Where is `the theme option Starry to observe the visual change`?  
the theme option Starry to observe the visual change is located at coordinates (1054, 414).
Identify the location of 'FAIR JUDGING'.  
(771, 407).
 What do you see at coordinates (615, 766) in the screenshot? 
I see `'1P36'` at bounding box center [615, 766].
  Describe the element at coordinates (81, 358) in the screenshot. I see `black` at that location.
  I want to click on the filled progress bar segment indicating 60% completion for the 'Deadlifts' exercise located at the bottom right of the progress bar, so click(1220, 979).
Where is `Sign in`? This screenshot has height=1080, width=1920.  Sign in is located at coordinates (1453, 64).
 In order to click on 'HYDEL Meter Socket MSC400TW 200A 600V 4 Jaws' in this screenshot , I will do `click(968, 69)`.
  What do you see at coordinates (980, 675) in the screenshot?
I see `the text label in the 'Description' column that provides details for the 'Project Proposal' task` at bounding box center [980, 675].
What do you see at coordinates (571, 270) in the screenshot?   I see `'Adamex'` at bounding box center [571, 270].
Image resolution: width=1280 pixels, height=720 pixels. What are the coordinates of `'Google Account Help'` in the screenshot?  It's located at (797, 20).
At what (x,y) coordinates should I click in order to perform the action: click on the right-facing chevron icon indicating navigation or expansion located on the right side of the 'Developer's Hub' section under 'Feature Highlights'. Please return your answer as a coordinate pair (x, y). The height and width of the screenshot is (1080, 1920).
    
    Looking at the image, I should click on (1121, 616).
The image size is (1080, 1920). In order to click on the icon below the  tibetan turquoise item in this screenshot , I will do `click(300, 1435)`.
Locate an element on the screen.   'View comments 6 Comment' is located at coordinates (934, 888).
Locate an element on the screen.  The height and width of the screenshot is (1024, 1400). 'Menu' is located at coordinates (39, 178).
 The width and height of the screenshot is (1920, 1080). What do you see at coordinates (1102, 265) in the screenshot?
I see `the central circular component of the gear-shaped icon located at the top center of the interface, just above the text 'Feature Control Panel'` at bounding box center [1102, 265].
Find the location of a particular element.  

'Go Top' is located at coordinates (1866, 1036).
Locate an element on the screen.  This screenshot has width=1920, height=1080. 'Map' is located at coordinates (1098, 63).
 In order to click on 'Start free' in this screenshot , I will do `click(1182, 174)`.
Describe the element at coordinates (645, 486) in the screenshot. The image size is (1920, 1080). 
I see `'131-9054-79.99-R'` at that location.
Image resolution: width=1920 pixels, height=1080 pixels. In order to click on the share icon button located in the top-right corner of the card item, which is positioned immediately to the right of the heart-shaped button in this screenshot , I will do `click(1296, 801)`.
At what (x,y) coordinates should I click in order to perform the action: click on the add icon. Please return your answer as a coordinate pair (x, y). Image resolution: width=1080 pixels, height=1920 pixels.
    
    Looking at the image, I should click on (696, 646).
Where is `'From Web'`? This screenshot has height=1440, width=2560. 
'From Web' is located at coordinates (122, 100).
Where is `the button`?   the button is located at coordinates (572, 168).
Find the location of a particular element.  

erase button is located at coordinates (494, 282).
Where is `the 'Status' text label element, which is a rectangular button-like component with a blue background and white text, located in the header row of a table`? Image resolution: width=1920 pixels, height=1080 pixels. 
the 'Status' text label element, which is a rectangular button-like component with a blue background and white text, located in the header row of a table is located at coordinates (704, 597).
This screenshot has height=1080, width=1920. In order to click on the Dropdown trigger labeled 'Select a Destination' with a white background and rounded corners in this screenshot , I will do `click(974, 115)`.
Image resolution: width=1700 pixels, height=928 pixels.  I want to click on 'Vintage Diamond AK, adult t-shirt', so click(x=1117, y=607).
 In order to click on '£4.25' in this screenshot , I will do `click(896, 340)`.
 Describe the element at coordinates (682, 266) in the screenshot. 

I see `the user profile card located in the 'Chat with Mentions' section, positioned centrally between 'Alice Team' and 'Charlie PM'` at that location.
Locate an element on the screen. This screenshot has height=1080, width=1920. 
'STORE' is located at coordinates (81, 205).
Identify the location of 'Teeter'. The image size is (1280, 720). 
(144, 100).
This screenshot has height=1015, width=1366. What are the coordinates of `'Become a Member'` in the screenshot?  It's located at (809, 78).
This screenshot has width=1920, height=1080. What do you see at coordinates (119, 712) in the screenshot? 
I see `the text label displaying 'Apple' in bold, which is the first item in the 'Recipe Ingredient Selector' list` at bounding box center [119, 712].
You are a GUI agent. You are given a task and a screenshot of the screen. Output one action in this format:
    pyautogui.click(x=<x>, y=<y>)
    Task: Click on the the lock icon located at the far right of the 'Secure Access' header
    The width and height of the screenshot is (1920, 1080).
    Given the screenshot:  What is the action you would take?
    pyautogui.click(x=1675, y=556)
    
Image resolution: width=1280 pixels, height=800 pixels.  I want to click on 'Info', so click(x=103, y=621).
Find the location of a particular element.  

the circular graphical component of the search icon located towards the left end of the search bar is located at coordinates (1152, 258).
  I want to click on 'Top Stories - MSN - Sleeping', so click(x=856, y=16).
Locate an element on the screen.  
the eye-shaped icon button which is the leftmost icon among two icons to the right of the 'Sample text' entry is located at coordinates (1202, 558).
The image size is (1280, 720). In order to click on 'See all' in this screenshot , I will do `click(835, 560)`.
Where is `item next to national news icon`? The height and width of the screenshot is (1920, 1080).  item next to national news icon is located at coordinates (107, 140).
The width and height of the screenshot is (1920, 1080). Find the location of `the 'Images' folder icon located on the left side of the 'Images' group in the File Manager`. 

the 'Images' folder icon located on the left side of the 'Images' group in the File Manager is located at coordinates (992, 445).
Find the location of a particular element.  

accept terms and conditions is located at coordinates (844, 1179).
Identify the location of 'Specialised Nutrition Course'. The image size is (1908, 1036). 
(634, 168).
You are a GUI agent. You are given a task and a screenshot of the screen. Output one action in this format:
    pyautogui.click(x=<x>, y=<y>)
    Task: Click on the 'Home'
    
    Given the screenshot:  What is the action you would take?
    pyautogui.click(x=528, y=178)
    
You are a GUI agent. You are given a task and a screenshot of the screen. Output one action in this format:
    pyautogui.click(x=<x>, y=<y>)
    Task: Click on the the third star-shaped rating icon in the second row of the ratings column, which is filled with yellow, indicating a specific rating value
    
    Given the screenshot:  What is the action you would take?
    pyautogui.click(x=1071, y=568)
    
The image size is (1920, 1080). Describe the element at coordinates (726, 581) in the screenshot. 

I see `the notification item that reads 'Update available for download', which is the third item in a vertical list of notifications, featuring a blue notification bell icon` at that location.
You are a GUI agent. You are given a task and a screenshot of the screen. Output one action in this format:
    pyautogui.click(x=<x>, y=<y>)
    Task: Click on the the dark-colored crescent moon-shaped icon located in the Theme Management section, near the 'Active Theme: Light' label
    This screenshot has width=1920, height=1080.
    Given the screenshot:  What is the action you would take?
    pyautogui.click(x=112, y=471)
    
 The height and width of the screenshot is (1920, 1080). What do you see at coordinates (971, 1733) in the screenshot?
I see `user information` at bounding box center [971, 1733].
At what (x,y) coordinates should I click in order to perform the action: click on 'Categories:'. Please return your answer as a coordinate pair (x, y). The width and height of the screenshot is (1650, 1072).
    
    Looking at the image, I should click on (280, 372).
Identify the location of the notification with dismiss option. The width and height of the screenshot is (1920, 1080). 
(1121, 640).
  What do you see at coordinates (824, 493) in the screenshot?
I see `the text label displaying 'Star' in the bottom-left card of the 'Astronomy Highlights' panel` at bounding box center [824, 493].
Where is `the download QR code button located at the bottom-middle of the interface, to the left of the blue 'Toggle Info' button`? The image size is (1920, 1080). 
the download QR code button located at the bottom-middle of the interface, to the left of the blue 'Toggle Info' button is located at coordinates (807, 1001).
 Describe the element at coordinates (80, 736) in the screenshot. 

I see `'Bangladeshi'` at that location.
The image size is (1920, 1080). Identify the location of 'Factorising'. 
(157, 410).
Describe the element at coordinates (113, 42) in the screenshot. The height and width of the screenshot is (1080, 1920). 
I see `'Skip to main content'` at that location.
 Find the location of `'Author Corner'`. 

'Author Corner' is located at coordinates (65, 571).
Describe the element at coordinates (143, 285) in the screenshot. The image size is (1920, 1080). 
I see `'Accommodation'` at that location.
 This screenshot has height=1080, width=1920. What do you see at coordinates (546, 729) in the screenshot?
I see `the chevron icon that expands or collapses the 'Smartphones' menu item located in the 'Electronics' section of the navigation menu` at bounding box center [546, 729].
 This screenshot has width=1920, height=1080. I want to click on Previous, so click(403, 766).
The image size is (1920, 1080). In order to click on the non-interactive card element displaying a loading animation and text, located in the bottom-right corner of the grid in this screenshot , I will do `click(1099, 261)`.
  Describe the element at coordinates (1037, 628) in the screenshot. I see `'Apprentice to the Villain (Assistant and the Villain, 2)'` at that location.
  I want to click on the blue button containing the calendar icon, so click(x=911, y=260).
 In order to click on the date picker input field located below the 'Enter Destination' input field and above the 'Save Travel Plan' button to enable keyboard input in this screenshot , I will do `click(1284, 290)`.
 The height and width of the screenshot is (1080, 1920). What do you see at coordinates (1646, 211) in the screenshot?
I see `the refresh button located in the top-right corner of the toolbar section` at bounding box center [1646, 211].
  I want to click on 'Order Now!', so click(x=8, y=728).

-.-.-

Revise the listing lines from the line containing "This screenshot has width=1920, height=1080. What" through the line containing "coordinates (107, 140).", replacing "lock icon" with "padlock icon" and leaving everything else unchanged.

WRITTEN ANSWER:
This screenshot has width=1920, height=1080. What do you see at coordinates (119, 712) in the screenshot? 
I see `the text label displaying 'Apple' in bold, which is the first item in the 'Recipe Ingredient Selector' list` at bounding box center [119, 712].
You are a GUI agent. You are given a task and a screenshot of the screen. Output one action in this format:
    pyautogui.click(x=<x>, y=<y>)
    Task: Click on the the padlock icon located at the far right of the 'Secure Access' header
    The width and height of the screenshot is (1920, 1080).
    Given the screenshot:  What is the action you would take?
    pyautogui.click(x=1675, y=556)
    
Image resolution: width=1280 pixels, height=800 pixels.  I want to click on 'Info', so click(x=103, y=621).
Find the location of a particular element.  

the circular graphical component of the search icon located towards the left end of the search bar is located at coordinates (1152, 258).
  I want to click on 'Top Stories - MSN - Sleeping', so click(x=856, y=16).
Locate an element on the screen.  
the eye-shaped icon button which is the leftmost icon among two icons to the right of the 'Sample text' entry is located at coordinates (1202, 558).
The image size is (1280, 720). In order to click on 'See all' in this screenshot , I will do `click(835, 560)`.
Where is `item next to national news icon`? The height and width of the screenshot is (1920, 1080).  item next to national news icon is located at coordinates (107, 140).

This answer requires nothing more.